Deine Aufgabe
Schreib den Text zum BaFin-Pranger weiter, direkt im Anschluss an seinen letzten Satz.

Vorgegebener Text
────────────────
Was halten Sie vom BaFin-Pranger?

Anders verhält es sich etwa bei Geldbußen, Zwangs- und Ordnungsgeldern, die von der Behörde verhängt werden und ebenfalls auf der Website der BaFin bekannt gemacht werden müssen. Hier steht die Pranger-Wirkung im Vordergrund.

Daraus macht die EU-Richtlinie aus dem Jahr 2013, die Basis für die entsprechende Vorschrift zunächst im Kreditwesengesetz (KWG) war, auch gar keinen Hehl. Demnach sollen die Bekanntmachungen erfolgen, “um zu gewährleisten, dass die Verwaltungs-Sanktionen abschreckend wirken”.

Die Brüsseler Bürokraten haben also noch nicht einmal den Versuch unternommen, wenigstens irgendeine vernünftige Begründung wie die sonst so gerne herangezogene Stabilität des Finanzmarkts oder die Markttransparenz vorzuschützen. Sie wollen ganz offiziell nur eines: Die Abschreckung durch zusätzliche Bestrafung mit einem Pranger.

Doch derlei öffentliche Demütigung hat in einem modernen Rechtsstaat eigentlich nichts verloren, sondern gehört eher in die Abteilung „Mittelalter“.
────────────────
Gezeigte Angaben
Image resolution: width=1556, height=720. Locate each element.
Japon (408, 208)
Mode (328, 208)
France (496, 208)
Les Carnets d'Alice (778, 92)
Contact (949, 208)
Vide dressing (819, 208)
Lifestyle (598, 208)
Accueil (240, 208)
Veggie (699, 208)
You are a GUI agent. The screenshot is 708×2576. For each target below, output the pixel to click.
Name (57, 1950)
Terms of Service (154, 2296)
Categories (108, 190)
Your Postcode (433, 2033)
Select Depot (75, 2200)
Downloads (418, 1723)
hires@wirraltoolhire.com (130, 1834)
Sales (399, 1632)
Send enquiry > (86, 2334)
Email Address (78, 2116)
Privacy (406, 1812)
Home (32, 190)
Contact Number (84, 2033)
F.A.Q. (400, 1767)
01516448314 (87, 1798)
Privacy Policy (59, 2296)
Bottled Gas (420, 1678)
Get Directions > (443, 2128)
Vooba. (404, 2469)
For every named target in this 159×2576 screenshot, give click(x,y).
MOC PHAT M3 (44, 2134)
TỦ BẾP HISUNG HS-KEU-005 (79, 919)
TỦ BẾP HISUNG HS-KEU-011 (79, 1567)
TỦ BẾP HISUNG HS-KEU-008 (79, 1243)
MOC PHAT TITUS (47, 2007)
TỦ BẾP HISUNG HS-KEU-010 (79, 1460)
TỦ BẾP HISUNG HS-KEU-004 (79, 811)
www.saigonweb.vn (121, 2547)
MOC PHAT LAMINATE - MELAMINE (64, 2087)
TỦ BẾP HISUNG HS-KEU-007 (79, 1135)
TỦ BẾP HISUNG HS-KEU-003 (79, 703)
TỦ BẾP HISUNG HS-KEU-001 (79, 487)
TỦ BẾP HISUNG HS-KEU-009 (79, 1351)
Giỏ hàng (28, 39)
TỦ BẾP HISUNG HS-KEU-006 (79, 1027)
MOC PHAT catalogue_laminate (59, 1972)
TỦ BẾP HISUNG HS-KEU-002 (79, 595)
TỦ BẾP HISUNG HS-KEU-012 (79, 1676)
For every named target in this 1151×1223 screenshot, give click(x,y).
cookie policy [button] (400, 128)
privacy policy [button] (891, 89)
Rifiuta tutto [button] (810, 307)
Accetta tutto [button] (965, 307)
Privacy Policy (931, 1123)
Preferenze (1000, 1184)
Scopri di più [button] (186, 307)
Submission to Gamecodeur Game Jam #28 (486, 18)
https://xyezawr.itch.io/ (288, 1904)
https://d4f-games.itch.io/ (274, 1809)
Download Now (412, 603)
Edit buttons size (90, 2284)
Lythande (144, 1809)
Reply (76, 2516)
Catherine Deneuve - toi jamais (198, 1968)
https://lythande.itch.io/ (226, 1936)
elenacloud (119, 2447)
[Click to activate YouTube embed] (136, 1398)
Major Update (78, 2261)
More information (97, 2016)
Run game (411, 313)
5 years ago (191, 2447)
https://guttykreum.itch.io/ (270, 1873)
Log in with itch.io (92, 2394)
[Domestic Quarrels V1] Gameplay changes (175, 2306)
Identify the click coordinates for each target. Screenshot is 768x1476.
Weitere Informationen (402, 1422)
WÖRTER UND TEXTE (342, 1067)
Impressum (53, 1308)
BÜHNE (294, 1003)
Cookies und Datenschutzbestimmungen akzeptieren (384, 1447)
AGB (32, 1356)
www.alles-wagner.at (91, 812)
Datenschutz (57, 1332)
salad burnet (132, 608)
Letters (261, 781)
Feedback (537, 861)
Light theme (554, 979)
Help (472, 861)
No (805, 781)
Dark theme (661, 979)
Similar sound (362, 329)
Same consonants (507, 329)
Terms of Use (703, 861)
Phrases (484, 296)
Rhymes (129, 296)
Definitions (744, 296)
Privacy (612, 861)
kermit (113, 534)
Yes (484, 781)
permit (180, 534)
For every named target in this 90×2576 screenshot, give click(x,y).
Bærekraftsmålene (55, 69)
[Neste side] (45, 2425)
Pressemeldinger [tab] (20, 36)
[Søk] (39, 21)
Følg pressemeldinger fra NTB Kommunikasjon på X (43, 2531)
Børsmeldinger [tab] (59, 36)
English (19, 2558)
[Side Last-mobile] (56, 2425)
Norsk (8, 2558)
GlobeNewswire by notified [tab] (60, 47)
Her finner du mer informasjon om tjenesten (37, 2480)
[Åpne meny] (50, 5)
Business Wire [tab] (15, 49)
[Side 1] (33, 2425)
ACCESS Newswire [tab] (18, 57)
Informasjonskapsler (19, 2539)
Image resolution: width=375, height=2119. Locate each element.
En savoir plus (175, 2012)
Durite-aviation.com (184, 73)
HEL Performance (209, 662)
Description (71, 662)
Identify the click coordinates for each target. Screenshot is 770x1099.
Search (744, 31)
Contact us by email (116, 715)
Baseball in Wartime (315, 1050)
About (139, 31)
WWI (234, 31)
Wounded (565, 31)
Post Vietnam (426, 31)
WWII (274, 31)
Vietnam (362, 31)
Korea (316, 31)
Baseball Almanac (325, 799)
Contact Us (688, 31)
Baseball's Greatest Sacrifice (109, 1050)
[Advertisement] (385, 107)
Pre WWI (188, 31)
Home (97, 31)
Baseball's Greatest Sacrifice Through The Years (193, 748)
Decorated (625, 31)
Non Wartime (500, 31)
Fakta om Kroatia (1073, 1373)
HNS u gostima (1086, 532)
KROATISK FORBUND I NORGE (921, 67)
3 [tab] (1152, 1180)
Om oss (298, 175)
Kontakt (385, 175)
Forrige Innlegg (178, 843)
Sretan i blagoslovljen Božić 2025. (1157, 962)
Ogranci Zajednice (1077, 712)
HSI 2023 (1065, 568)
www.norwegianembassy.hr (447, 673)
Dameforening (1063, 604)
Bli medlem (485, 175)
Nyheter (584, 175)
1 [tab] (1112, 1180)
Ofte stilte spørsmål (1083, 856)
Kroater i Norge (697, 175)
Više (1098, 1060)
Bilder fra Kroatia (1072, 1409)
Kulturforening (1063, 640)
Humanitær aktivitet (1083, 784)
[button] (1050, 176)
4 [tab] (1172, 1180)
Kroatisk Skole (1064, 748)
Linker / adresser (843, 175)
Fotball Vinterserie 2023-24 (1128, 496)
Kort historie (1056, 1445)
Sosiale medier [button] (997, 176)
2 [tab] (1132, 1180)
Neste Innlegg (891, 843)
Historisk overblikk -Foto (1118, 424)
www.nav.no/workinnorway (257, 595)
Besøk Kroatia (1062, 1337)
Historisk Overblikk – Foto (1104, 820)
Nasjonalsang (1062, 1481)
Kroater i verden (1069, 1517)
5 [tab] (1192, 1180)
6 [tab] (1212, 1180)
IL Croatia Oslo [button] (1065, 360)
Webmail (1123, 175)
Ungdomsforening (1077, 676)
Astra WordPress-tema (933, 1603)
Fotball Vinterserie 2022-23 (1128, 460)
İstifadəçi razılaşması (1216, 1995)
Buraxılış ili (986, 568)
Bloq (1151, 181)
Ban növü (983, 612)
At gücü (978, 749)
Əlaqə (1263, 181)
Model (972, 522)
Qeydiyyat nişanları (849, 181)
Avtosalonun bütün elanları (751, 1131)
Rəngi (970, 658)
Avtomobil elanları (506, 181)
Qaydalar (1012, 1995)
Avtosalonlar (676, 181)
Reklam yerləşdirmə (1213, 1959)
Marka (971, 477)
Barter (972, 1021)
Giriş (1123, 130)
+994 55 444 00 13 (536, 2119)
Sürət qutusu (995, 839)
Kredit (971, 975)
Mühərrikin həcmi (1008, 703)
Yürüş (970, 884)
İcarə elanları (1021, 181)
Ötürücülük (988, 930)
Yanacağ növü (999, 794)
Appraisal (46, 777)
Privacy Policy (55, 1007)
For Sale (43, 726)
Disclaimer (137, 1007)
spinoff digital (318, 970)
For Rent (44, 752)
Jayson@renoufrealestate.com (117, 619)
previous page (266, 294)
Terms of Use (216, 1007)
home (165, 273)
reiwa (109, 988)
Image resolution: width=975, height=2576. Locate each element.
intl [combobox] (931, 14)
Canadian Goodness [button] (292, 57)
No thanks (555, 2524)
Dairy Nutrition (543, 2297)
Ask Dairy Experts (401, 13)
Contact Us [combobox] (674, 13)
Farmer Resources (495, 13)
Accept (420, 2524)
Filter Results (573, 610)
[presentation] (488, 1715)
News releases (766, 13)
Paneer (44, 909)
────────────────
Erwartete Antwort
Wirtschaftliche Fehlentwicklungen

Das betrifft erst recht die Pflichtmitteilungen nach Paragraf 11a VermAnlG. Zum einen resultieren diese anders als die Buß- und sonstigen -gelder nicht unbedingt aus Gesetzesverstößen der Verantwortlichen, sondern eher aus wirtschaftlichen Fehlentwicklungen oder unternehmerischen Fehlentscheidungen. Selbst wenn man eine Pranger-Bestrafung grundsätzlich für richtig hält, ist sie in diesem Fall also nicht angebracht.

Zum anderen nützen die 11a-Veröffentlichungen kaum jemanden, sind für das betreffende Unternehmen aber höchst unangenehm und können sogar den Anlegern schaden.

Schließlich ist die Platzierung dann schon beendet, die betroffenen Anleger können auch direkt von dem Emittenten informiert werden und einen Zweitmarkt, also einen Handel mit den Vermögensanlagen, gibt es in der Regel nicht. Wer also soll gewarnt werden? Ein solcher Nutzen ist nicht erkennbar.